[start SOURCE MATERIAL]

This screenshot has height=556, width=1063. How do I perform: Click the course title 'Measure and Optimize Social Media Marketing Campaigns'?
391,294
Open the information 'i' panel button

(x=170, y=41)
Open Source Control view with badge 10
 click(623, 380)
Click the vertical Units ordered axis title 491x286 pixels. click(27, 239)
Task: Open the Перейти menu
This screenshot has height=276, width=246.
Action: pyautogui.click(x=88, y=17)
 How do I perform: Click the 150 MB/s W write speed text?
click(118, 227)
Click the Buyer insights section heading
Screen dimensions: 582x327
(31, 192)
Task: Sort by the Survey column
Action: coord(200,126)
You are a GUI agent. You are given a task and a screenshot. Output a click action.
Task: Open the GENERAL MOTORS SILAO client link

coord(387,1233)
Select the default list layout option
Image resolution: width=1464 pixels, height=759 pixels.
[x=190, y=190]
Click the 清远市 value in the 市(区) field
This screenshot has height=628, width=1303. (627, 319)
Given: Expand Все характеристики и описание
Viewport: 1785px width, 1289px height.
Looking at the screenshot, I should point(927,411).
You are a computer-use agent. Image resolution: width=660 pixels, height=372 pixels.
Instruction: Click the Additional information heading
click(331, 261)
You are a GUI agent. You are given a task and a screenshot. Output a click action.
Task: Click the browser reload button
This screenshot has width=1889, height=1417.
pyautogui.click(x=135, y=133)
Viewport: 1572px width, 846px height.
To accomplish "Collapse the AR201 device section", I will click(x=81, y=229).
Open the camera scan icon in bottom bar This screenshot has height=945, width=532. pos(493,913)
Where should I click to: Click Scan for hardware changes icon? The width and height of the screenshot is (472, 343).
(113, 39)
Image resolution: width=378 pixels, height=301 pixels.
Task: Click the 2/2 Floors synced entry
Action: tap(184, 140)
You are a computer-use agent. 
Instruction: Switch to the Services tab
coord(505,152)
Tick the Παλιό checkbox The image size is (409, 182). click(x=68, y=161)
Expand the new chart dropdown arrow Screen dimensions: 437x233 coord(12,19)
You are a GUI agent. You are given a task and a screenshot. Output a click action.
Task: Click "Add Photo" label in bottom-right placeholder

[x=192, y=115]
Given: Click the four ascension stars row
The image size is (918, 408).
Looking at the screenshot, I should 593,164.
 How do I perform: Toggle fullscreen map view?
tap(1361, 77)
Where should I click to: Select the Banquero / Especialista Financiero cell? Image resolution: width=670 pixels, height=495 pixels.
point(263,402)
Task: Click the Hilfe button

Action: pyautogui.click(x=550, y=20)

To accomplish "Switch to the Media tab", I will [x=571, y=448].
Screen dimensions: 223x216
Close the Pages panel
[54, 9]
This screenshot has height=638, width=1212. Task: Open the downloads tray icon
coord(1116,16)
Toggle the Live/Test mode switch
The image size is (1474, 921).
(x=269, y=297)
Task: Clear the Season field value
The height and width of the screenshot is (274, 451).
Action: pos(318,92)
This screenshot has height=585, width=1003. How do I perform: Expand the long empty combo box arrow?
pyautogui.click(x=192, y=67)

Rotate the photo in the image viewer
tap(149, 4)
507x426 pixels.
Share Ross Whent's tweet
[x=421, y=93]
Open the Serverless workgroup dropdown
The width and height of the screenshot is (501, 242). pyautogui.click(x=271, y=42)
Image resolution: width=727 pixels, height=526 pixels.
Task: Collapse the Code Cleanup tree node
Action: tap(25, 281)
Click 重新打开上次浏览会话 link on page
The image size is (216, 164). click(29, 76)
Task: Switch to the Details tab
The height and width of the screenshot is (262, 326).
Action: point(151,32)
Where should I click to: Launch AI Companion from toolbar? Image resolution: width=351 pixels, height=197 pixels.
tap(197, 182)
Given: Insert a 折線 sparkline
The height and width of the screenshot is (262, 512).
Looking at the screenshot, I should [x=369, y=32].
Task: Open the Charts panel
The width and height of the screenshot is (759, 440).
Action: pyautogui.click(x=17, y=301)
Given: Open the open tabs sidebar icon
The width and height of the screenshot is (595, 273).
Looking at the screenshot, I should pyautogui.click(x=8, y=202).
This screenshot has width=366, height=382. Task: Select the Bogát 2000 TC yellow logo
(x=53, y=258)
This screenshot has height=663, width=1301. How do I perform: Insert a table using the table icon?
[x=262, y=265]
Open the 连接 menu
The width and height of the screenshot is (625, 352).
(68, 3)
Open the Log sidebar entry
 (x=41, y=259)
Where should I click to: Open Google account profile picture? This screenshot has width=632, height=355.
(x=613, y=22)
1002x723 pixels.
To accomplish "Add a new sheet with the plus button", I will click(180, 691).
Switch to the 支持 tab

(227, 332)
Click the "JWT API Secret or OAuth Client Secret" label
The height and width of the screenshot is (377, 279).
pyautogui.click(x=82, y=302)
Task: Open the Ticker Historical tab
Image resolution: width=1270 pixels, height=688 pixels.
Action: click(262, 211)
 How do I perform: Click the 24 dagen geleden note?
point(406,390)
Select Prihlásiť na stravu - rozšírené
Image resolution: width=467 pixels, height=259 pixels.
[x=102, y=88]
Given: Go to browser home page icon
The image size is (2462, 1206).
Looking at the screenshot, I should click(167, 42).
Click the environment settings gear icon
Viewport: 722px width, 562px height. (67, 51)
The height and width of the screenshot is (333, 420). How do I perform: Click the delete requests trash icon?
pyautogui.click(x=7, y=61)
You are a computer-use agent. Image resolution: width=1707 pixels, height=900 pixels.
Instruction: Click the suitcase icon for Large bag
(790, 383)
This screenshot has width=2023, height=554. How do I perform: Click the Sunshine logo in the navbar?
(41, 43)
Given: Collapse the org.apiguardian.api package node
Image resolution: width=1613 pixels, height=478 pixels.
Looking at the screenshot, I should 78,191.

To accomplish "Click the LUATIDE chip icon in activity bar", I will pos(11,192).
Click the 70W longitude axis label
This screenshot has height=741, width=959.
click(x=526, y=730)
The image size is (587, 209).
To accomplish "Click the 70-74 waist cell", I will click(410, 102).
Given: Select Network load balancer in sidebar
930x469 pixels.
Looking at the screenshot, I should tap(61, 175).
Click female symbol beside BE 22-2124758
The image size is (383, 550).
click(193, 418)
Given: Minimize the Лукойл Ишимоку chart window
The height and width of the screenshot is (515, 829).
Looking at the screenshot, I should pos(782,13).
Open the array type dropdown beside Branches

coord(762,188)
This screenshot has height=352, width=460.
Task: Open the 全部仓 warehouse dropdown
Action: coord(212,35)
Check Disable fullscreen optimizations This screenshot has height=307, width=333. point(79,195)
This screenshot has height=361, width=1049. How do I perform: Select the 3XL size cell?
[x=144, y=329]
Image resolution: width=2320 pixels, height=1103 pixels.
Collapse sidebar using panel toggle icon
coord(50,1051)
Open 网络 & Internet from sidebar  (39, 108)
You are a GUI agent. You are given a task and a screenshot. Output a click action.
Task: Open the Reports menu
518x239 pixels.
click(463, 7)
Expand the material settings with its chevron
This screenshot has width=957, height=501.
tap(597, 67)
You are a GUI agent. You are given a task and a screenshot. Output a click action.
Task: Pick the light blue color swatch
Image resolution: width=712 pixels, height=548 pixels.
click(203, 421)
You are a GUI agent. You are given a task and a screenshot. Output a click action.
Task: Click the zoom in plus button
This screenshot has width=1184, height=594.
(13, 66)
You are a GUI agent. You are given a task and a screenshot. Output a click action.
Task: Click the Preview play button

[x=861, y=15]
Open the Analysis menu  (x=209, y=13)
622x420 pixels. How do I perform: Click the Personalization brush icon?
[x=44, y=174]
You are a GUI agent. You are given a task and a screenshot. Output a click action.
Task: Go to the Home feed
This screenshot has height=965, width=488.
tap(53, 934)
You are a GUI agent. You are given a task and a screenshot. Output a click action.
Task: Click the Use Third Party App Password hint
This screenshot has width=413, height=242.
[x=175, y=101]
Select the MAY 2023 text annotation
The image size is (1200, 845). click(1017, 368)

[end SOURCE MATERIAL]

TASK REQUIREMENTS:
Reproduce the material word for word, from its first line through the line containing "Action: pyautogui.click(x=88, y=17)", including both.

RESULT BELOW:
This screenshot has height=556, width=1063. How do I perform: Click the course title 'Measure and Optimize Social Media Marketing Campaigns'?
391,294
Open the information 'i' panel button

(x=170, y=41)
Open Source Control view with badge 10
 click(623, 380)
Click the vertical Units ordered axis title 491x286 pixels. click(27, 239)
Task: Open the Перейти menu
This screenshot has height=276, width=246.
Action: pyautogui.click(x=88, y=17)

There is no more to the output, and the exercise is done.